EXTRACT PROVIDED:
# Break out the Cigars! :)



## Wood (Jul 27, 2006)

I am a proud RCS daddy! Just spotted a tiny RCS shrimplet, very cool!


----------



## Skelley (Mar 4, 2006)

Congrats! Any pics?


----------



## eklikewhoa (Jul 24, 2006)

I wouldn't make giving out cigars a habit cause you will soon be flooded with shrimplets and no cigars!


Congrats on the new addition!


----------



## trenac (Jul 16, 2004)

Congrats on being a new daddy! Thanks for the cigar :smokin:


----------



## Yukilovesfish (Mar 26, 2005)

Congrats that's wonderful news, you must be so excited! I'd love to see pics when you get some. :mrgreen: 

I'm still eagerly awaiting the pregnant crs in my tank...


----------



## Wood (Jul 27, 2006)

I definitely do not have a camera capable enough of getting a decent image of them. They are extremely small and only hang around the driftwood... I will try though.


----------



## Kenshin (Feb 26, 2007)

Very soon you will soon be giving away RCS or selling them since you will find out you are running out of room for them. Well good job anyway Ryan since you just started those guys recently.


----------



## Wood (Jul 27, 2006)

Kenshin said:


> Very soon you will soon be giving away RCS or selling them since you will find out you are running out of room for them. Well good job anyway Ryan since you just started those guys recently.


Oh it has already happened. The babies are all over the place. I have started selling some. It is getting crazy how many there are.

-Ryan


----------



## RESGuy (Feb 11, 2007)

Wood said:


> Oh it has already happened. The babies are all over the place. I have started selling some. It is getting crazy how many there are.
> 
> -Ryan


lol Congrats dude!


----------



## epicfish (Sep 11, 2006)

Yep. I bumped up my temperature to ~78-80*F and now I constantly have 7-8 berried females at all times.


----------



## Boz (Jun 1, 2006)

^that must be my problem. I keep mine at ambient temps, and although I do get lots of babies, it's nothing like the other shrimpers I've read about. I'm going to upgrade them this weekend. I'll definitely give them some heat!


----------



## RESGuy (Feb 11, 2007)

Boz said:


> ^that must be my problem. I keep mine at ambient temps, and although I do get lots of babies, it's nothing like the other shrimpers I've read about. I'm going to upgrade them this weekend. I'll definitely give them some heat!


Yeah I've been thinking of getting a small heater for my tank as well.


----------

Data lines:
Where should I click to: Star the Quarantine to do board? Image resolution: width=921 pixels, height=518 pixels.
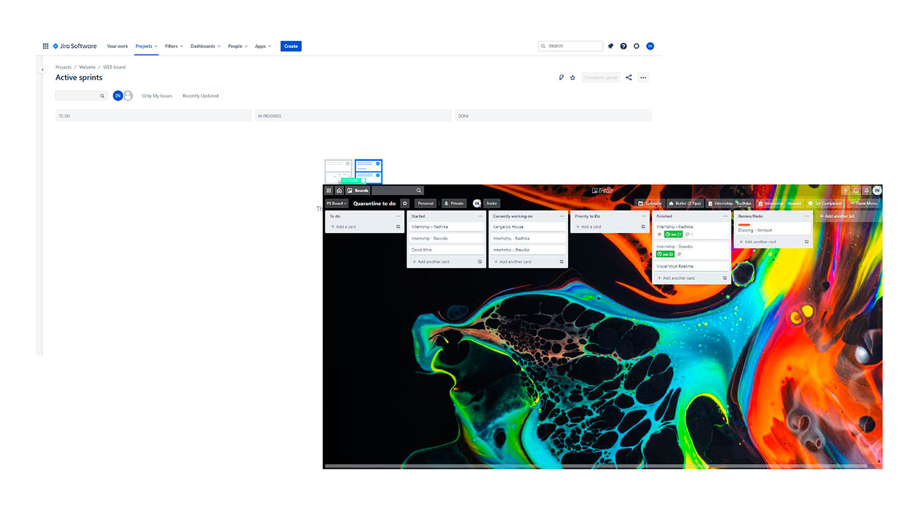coord(405,204)
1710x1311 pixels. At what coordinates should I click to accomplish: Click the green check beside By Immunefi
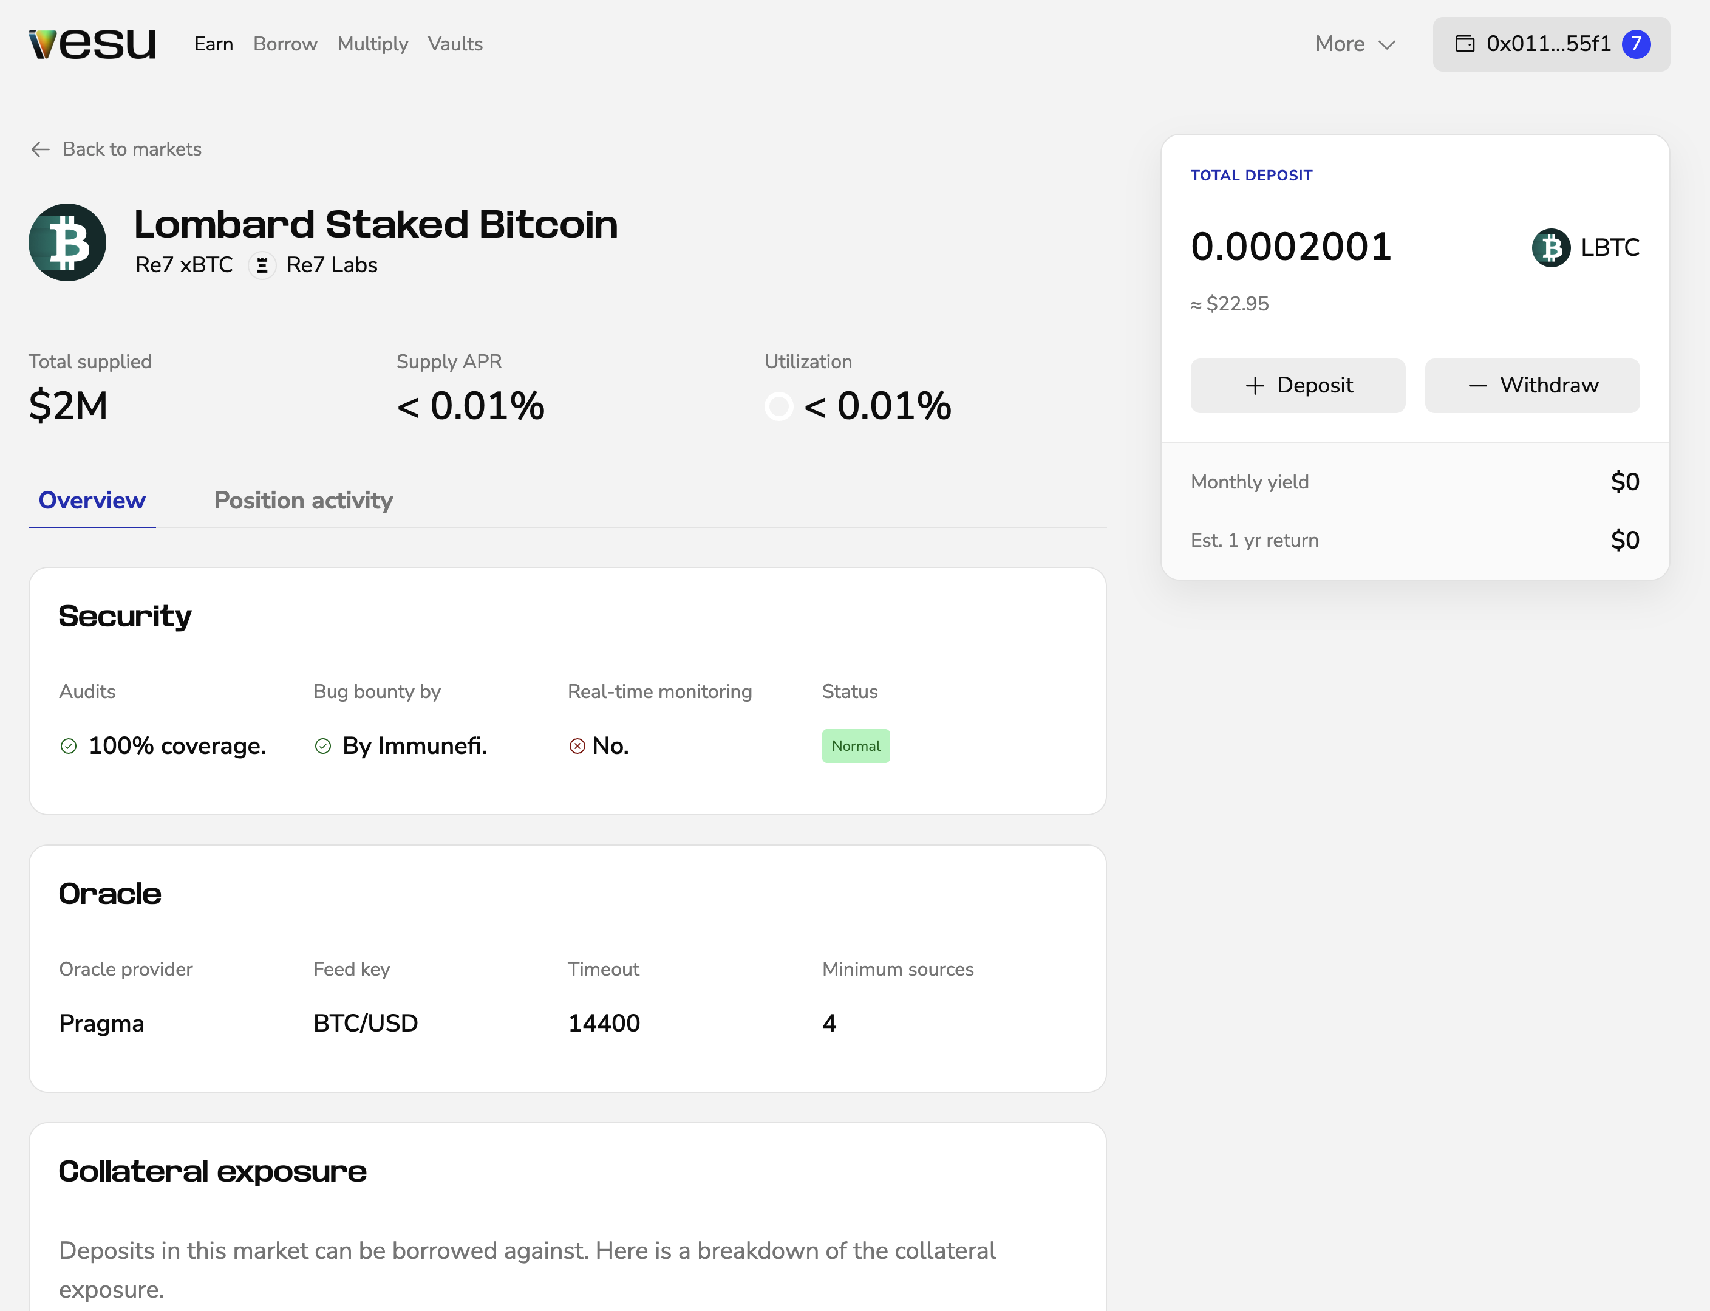coord(323,746)
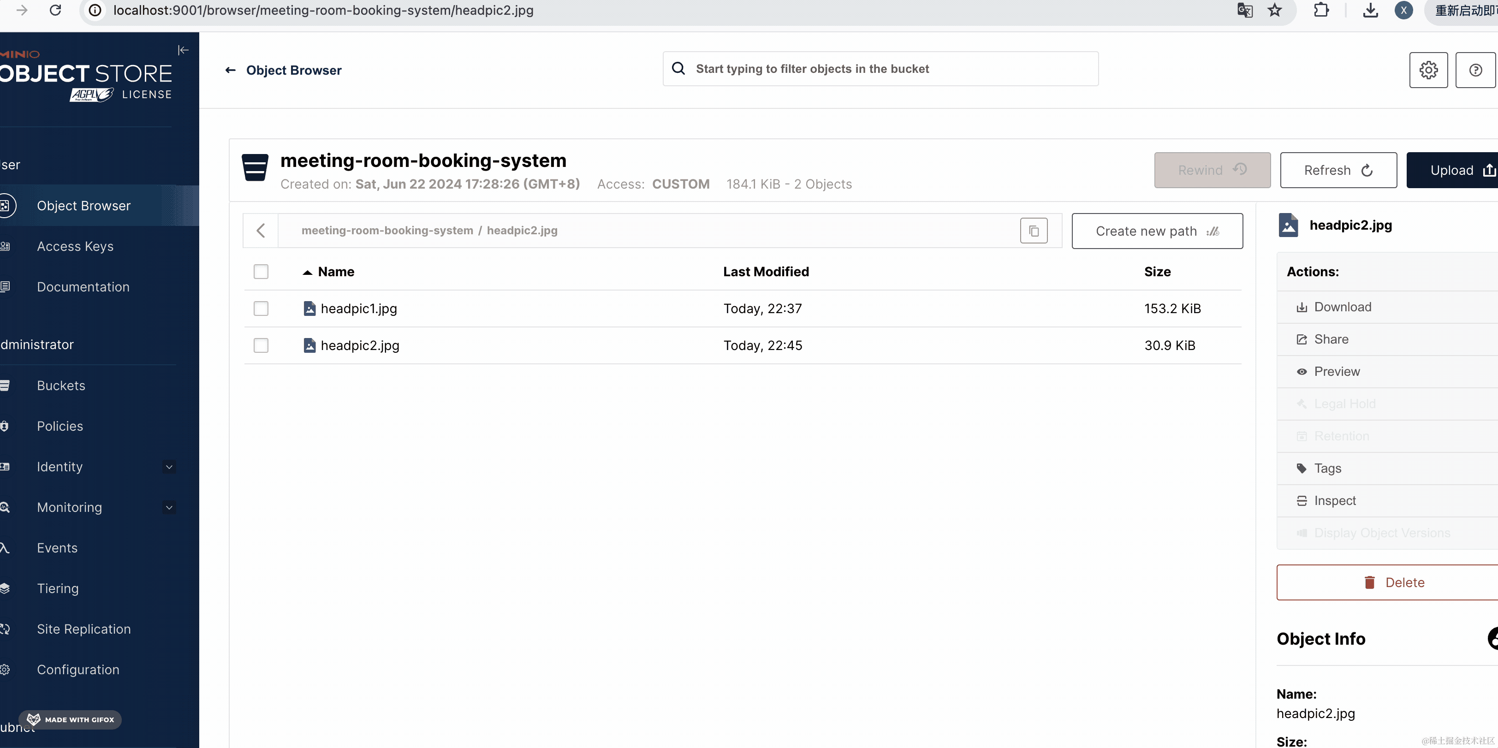This screenshot has width=1498, height=748.
Task: Check the headpic2.jpg row checkbox
Action: pyautogui.click(x=261, y=345)
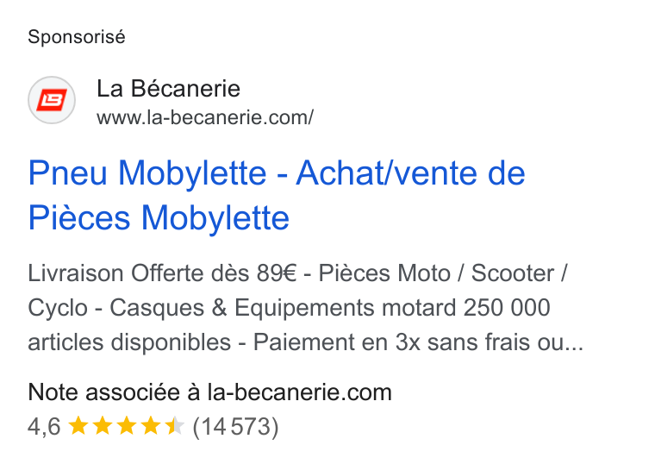The width and height of the screenshot is (655, 464).
Task: Click Pièces Mobylette in the ad title
Action: tap(159, 218)
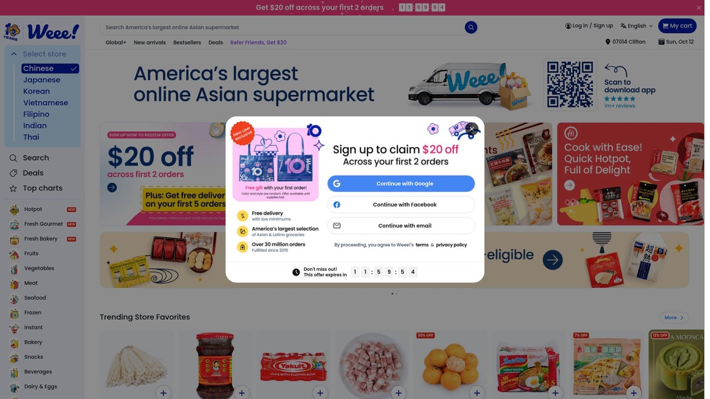Open the Hotpot category in sidebar
The width and height of the screenshot is (710, 399).
(33, 209)
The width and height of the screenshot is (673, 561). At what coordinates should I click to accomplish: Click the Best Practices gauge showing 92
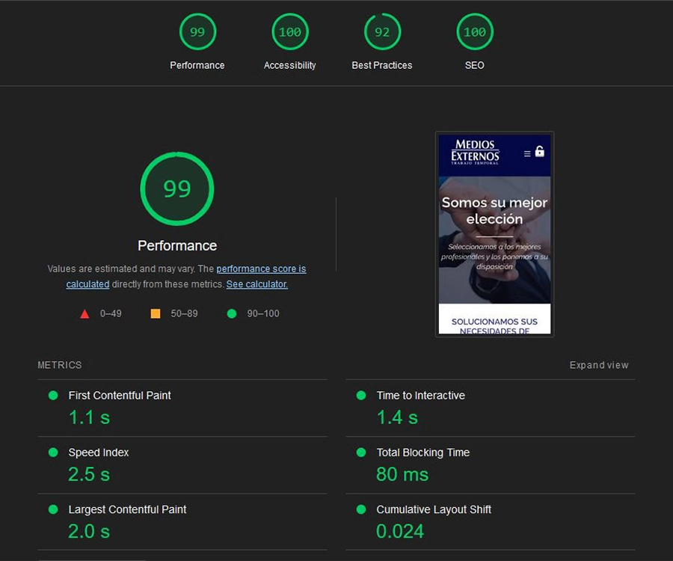tap(382, 32)
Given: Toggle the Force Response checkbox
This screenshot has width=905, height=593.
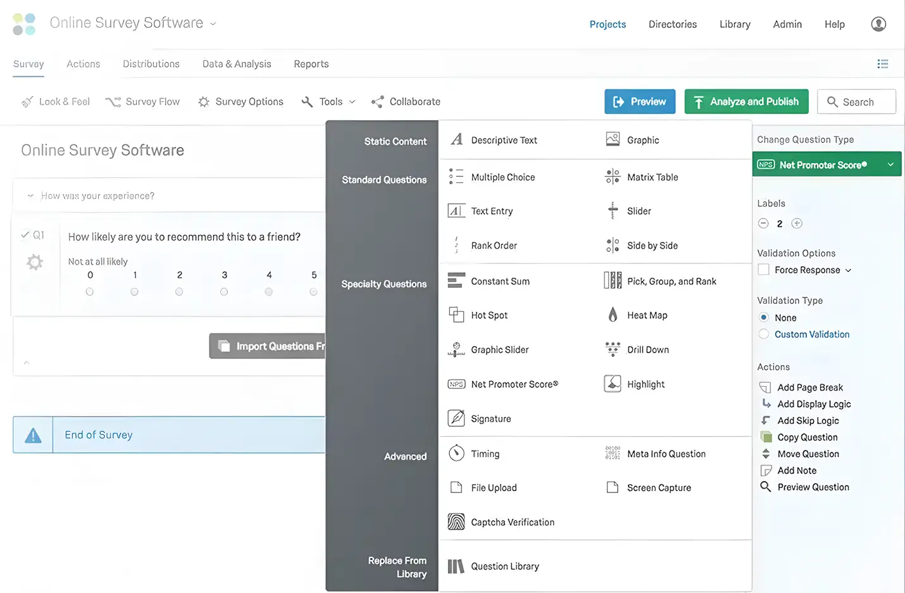Looking at the screenshot, I should click(763, 270).
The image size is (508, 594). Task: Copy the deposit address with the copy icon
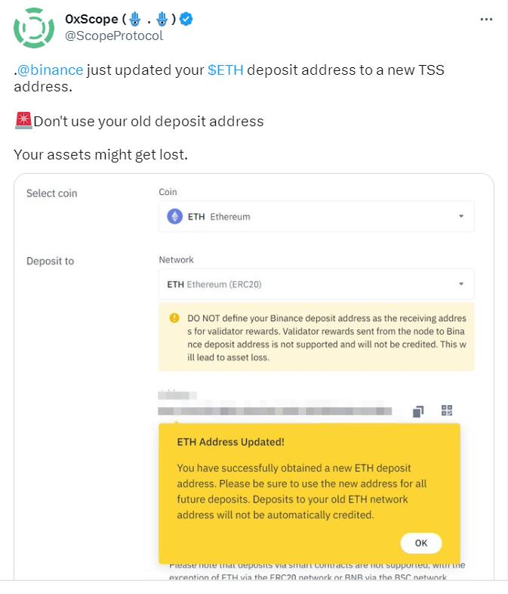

REQUESTS:
a: For each statement, say yes or no to whether it agrees with the shrimp forum thread, and quote the exact words of the thread that decide it. (i) Wood says he owns a camera good enough for a decent image of the shrimplets. (ii) epicfish raised the tank temperature to about 78-80°F. (iii) Boz keeps his shrimp at ambient temperatures.
b: Output the passage of the shrimp forum thread from "## eklikewhoa (Jul" up to and including "the new addition!".

WORKED SOLUTIONS:
a:
(i) No: "I definitely do not have a camera capable enough of getting a decent image of them."
(ii) Yes: "I bumped up my temperature to ~78-80*F"
(iii) Yes: "I keep mine at ambient temps"

b:
## eklikewhoa (Jul 24, 2006)

I wouldn't make giving out cigars a habit cause you will soon be flooded with shrimplets and no cigars!


Congrats on the new addition!